Complete Web App for taking online attendance using AI based Facial Recognition. Designed from scratch using React + Tailwind with Python backend. OpenCV used for Face detection and recognition.
Setup
1. Install Front-end
To run the front-end:
-
Clone the repository.
-
Navigate to the cloned repository and install dependencies by running:
npm install
- Now, start the server
npm start
2. Install Back-end
-
The project requires python 3.7. Other versions may create issues.
-
Install MongoDB using their documentation and start the MongoDB server.
-
Navigate to
backend/
folder and install the python dependencies:
pip install -r requirements.txt
- Run main.py
3. Connect front-end to back-end
- Note the local host url the backend server is running at (as given in the terminal output).
Paste this url in
config/api.js
eg:
// End point of your flask api.
export const apiEndPoint = 'http://127.0.0.1:5000/';
Preview







WorkFlow
- User(Teacher) signs in.
- Teacher creates a new course by giving information, and dataset.

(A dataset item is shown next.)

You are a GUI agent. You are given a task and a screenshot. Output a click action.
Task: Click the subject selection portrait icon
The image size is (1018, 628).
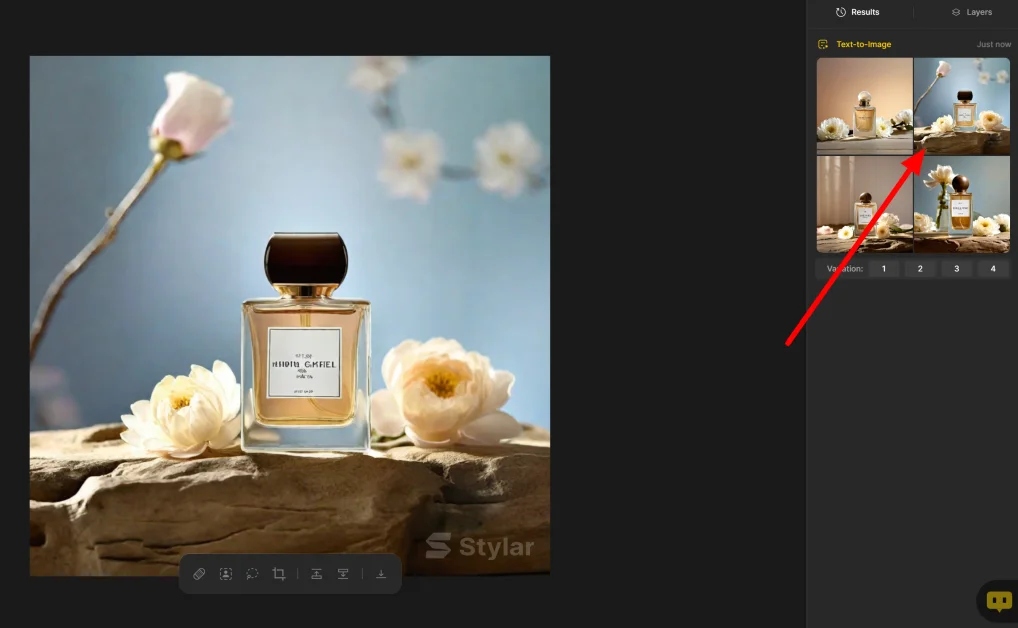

- Dataset includes a folder having pictures of students enrolled in the course, shot by their webcams.
- Upon creation, the data is sent to the backend and model is trained for the given course.
- To take attendence, the teacher starts a new session of the course.
- A unique code is generated which teacher sends out to the students.
- Students navigate to
/markattendence
page and paste the code. - Students are then shown a page where they allow webcam, capture a shot and mark attendence. Using the trained model, their attendance is marked.
- Teacher can download attendence reports of a course in form of csv from the sessions page.